Marten was blunt in making threats. “I will consider going to my board in the future and making recommendations for whether or not it’s appropriate for our schools to be participating in parades that have names that are not as inclusive as we might like.”

It is especially galling that an unelected official would make threats before a planning commission meeting discussing street closures. If Marten really wanted to pull the schools from the event she could do so but would face the wrath of public opinion against the idea and likely be forever blamed for the change. By threatening the commission she is subverting public input on the matter.

LJCPA trustee Fran Zimmerman, who pulled the item from the LJCPA’s August consent agenda, noted that The Washington Post — which is a newspaper and a private enterprise — will no longer use the term “Redskins” when referring to its local NFL team in editorials. “The United Nations has asked The Netherlands to please rethink its centuries-old Christmas tradition of Black Peter, Santa Claus’s right-hand man, in Holland,” she said, noting the feeling of many that the icon perpetuates racist stereotypes. “I’m not a big advocate of times changing, but I can tell you they have,” she said.

The parade is largely funded by private dollars, and does not receive any money from the city.

Trustee Rob Whittemore favored denying the street closures to send a message to event organizers. “We have a private organization using a public facility and about the only way we have any leverage to get the organization to sort of come (in line) with the modern times and become more politically correct … is by denying the street closures,” he said.

Lead name-change proponent Howard Singer, of the San Diego County Diversity and Inclusiveness Group, noted that the names of similar parades around the county have been changed to faith-neutral names.

Trustee Dan Courtney countered that the LJCPA should not be used as a “tool” for Singer and his group to “pursue their agenda.”

“I don’t think it’s appropriate, and personally, I think it’s really sad that it’s come to this,” Courtney said. “The Christmas Parade is a great thing.

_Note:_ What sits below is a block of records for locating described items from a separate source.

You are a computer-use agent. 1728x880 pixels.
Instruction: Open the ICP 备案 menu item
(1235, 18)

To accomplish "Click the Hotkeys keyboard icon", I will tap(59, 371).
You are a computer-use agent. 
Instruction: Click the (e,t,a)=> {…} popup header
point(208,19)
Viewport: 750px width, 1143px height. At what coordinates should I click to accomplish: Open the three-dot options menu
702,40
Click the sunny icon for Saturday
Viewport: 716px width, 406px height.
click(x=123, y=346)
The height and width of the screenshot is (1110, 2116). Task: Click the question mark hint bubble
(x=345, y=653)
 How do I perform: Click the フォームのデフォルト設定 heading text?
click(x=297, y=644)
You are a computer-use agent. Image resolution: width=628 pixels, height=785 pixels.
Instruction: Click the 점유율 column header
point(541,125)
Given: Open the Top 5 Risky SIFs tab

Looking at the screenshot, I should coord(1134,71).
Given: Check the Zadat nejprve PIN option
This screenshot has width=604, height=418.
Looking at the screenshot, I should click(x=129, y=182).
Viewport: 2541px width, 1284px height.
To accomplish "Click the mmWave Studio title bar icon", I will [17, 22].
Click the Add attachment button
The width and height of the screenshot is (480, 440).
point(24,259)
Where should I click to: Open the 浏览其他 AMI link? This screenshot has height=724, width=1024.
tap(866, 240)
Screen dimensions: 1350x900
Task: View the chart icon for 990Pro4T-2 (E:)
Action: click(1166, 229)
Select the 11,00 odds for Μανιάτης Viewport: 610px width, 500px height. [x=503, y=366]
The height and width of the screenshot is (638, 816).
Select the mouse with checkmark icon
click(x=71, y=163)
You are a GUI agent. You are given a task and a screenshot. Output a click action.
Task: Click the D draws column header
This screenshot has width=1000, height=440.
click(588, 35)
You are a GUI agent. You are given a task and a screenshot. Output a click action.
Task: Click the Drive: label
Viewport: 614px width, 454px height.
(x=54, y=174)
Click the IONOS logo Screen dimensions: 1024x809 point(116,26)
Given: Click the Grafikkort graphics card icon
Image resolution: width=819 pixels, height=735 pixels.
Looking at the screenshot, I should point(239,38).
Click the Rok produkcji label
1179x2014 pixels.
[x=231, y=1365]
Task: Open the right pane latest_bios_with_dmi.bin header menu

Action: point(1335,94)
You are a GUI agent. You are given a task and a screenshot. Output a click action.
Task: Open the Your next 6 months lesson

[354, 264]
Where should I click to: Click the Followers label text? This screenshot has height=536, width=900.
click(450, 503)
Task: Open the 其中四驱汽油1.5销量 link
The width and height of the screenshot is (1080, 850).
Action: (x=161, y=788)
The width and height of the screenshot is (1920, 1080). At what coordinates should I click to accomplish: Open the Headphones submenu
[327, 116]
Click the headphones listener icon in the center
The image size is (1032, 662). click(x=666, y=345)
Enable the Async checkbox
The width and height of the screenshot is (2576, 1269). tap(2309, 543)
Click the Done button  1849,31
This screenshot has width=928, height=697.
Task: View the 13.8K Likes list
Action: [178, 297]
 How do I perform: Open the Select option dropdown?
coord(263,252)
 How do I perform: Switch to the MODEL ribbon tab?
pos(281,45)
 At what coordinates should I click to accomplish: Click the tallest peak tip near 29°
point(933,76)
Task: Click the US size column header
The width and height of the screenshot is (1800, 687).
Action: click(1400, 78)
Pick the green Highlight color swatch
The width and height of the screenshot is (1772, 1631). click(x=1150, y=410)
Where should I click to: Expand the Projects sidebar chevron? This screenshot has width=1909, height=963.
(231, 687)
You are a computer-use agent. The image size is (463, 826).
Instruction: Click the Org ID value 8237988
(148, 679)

It makes everybody happy and it should not be attacked like this.”

In July, the La Jolla Village Merchants Association voted to ask that La Jolla Christmas Parade organizers change the name to one that does not reference a particular religion.

What makes this issue thornier is the fact the Christmas is recognized as a secular holiday by the Federal government. All sources tied to this discussion failed to explain what about the word Christmas in the context of the LaJolla event was in fact religious or offensive.

Never has there been a public protest of the event and last year several faith groups were recognized within the parade. Many fail to see what the problem is.